Stored items from a collection:

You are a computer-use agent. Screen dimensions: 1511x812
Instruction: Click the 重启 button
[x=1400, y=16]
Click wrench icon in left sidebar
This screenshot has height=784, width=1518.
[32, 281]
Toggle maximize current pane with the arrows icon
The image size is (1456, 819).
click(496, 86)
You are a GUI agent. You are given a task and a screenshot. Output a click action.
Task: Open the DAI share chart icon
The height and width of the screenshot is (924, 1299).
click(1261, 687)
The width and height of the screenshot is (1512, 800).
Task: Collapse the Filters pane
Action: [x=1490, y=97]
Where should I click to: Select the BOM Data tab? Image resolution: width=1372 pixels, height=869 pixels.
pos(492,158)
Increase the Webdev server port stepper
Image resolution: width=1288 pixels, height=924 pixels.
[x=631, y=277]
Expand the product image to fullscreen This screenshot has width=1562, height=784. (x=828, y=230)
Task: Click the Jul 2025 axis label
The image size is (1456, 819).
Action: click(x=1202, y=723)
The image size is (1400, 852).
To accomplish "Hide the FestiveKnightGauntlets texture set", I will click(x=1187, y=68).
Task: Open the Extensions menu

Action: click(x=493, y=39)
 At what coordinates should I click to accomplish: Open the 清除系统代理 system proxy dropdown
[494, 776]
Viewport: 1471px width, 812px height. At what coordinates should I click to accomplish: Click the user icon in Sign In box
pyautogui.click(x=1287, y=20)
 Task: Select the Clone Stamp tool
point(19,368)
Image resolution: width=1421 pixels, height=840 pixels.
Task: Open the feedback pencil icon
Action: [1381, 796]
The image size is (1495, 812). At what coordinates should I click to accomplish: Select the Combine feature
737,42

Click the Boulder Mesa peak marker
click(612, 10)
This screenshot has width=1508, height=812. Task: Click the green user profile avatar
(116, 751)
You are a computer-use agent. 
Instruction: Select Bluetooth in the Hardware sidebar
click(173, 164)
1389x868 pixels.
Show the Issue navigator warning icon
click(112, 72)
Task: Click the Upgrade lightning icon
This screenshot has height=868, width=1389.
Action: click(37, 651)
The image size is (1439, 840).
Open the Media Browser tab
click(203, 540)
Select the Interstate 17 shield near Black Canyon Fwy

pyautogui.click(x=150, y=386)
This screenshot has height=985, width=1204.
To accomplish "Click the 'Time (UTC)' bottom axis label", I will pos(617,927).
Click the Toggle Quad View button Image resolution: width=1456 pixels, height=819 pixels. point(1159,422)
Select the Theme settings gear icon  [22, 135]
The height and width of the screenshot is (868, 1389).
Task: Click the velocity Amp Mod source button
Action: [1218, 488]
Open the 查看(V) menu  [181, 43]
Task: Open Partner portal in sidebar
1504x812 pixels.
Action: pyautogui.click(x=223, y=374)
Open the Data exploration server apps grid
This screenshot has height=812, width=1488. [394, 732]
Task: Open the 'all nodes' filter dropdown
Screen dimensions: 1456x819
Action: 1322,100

What you are asked to do: Every record above must be printed again exactly.

Response to this exercise:
You are a computer-use agent. Screen dimensions: 1511x812
Instruction: Click the 重启 button
[x=1400, y=16]
Click wrench icon in left sidebar
This screenshot has height=784, width=1518.
[32, 281]
Toggle maximize current pane with the arrows icon
The image size is (1456, 819).
click(496, 86)
You are a GUI agent. You are given a task and a screenshot. Output a click action.
Task: Open the DAI share chart icon
The height and width of the screenshot is (924, 1299).
click(1261, 687)
The width and height of the screenshot is (1512, 800).
Task: Collapse the Filters pane
Action: [x=1490, y=97]
Where should I click to: Select the BOM Data tab? Image resolution: width=1372 pixels, height=869 pixels.
pos(492,158)
Increase the Webdev server port stepper
Image resolution: width=1288 pixels, height=924 pixels.
[x=631, y=277]
Expand the product image to fullscreen This screenshot has width=1562, height=784. (x=828, y=230)
Task: Click the Jul 2025 axis label
The image size is (1456, 819).
Action: click(x=1202, y=723)
The image size is (1400, 852).
To accomplish "Hide the FestiveKnightGauntlets texture set", I will click(x=1187, y=68).
Task: Open the Extensions menu

Action: click(x=493, y=39)
 At what coordinates should I click to accomplish: Open the 清除系统代理 system proxy dropdown
[494, 776]
Viewport: 1471px width, 812px height. At what coordinates should I click to accomplish: Click the user icon in Sign In box
pyautogui.click(x=1287, y=20)
 Task: Select the Clone Stamp tool
point(19,368)
Image resolution: width=1421 pixels, height=840 pixels.
Task: Open the feedback pencil icon
Action: [1381, 796]
The image size is (1495, 812). At what coordinates should I click to accomplish: Select the Combine feature
737,42

Click the Boulder Mesa peak marker
click(612, 10)
This screenshot has width=1508, height=812. Task: Click the green user profile avatar
(116, 751)
You are a computer-use agent. 
Instruction: Select Bluetooth in the Hardware sidebar
click(173, 164)
1389x868 pixels.
Show the Issue navigator warning icon
click(112, 72)
Task: Click the Upgrade lightning icon
This screenshot has height=868, width=1389.
Action: click(37, 651)
The image size is (1439, 840).
Open the Media Browser tab
click(203, 540)
Select the Interstate 17 shield near Black Canyon Fwy

pyautogui.click(x=150, y=386)
This screenshot has height=985, width=1204.
To accomplish "Click the 'Time (UTC)' bottom axis label", I will pos(617,927).
Click the Toggle Quad View button Image resolution: width=1456 pixels, height=819 pixels. point(1159,422)
Select the Theme settings gear icon  [22, 135]
The height and width of the screenshot is (868, 1389).
Task: Click the velocity Amp Mod source button
Action: [1218, 488]
Open the 查看(V) menu  [181, 43]
Task: Open Partner portal in sidebar
1504x812 pixels.
Action: pyautogui.click(x=223, y=374)
Open the Data exploration server apps grid
This screenshot has height=812, width=1488. [394, 732]
Task: Open the 'all nodes' filter dropdown
Screen dimensions: 1456x819
Action: 1322,100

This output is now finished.